Friday, February 17, 2012

Blessed by Our Past, Welcoming Our Future

At 1 p.m. on 27 June 2007, I met with Clairanne Hann and Fran Isaly and asked them to co-chair a Steering Committee to plan a celebration for our centennial year as a congregation. They accepted the challenge and began recruiting team members. More than once, they and those they recruited asked, "Do we have to begin now?" In the next thirty-eight weeks the nearly five years of prayer, reflection, discernment, planning and preparation will yield almost a year of celebration in our congregation.

Our Centennial theme is "Blessed by Our Past, Welcoming Our Future." That points to two of my greatest hopes for our Centennial. I hope that we deepen our appreciation for our heritage. Please read our history and view the displays of facts, photos, and figures of our past. From humble beginnings we have become one of the largest and most influential congregations in our presbytery and a far above average congregation in our denomination. Pastors receive too much credit, so when noting the triumphs and achievements to which God had led us in one hundred years, ponder the hours, energy, and faith people in the pews have devoted to our ministries.
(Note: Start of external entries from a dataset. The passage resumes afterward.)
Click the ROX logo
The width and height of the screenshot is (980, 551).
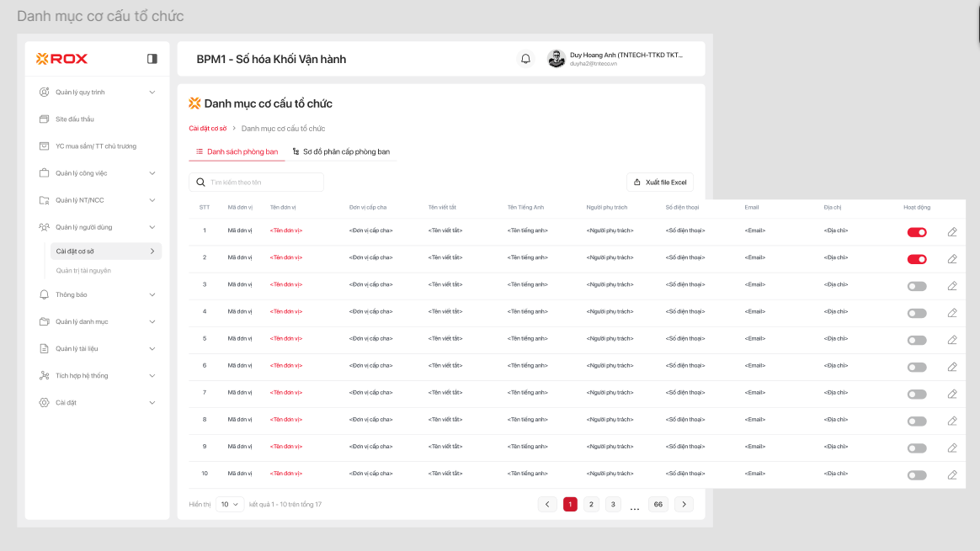coord(62,59)
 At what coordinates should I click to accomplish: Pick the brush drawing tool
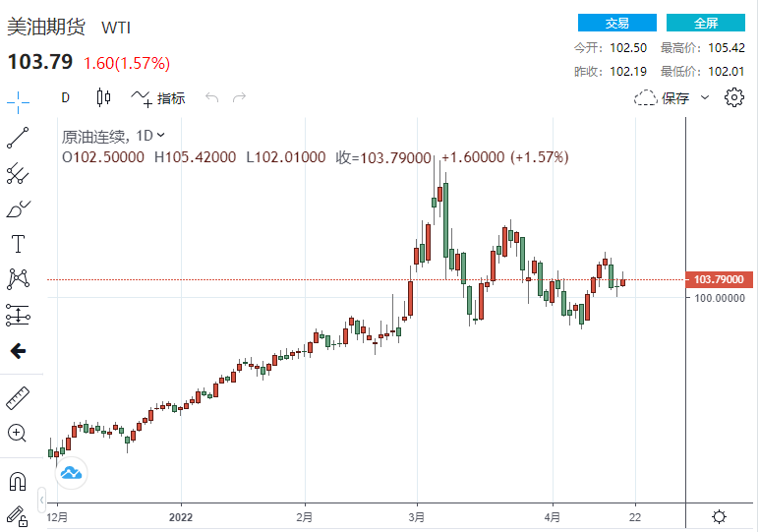coord(18,208)
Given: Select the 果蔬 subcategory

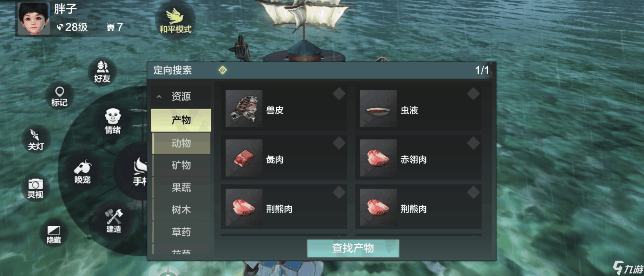Looking at the screenshot, I should [181, 188].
For every ministry we find meaningful, we have hundreds of forbearers to thank.

I also hope that during this year we will renew our commitment to the present ministries that lay a foundation for our next one hundred years. Adopting feeding the hungry as our signature outreach ministry has inspired and enlivened us. Who knows what ministries will emerge on that foundation! Our commitment to being a faith community that eschews homogeneity to live into the message often on our sign, "All Are Welcome Here," proclaims that we value what we have in common more than what makes us distinct. Living into that proclamation challenges us and prepares us for the reformation God always works in us.
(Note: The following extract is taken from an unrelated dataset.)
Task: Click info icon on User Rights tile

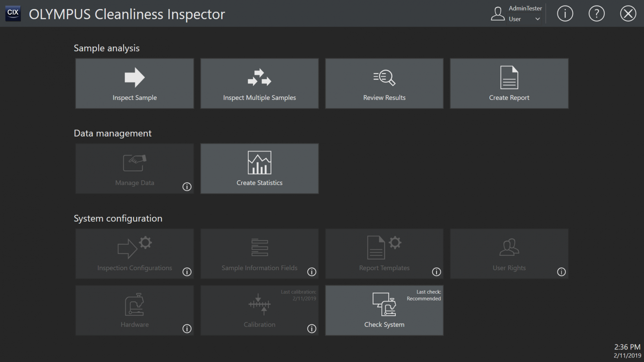Action: [x=561, y=272]
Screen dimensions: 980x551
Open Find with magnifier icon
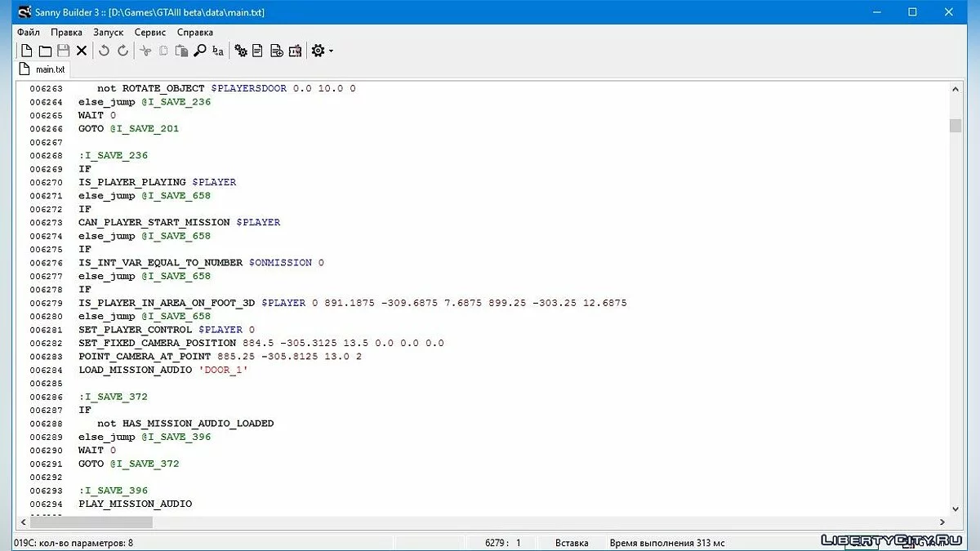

I have another hope that, at least in my mind, has the potential to deepen our joy and discipleship. I hope that what we do this year will inspire us with awareness of how special this time, these ministries, and these people are. We have reason to look back with gratitude; yet, our heritage also fills today with blessings. We have reason to look to the future with hope; yet, the presence and promises of God fill today as well. We provide our greatest legacy as we faithfully discern God's call and participate in Jesus' ministries here and now. Who knows what worship will look like in 2112? Today's services certainly differ from those of 1912. Vibrancy and integrity now make room for what will become. Who knows how we will communicate in 2112? In 1912 our government licensed radio stations for the time. Yet, the faithful will need to communicate in order to feel connected with God, reach out to those in need with compassion and love, and work for justice for all. No group does that like a congregation, especially a congregation in a connectional church. The relationships we form and ties that bind us today fill our lives with meaning now and yield blessings for future believers to receive with gratitude.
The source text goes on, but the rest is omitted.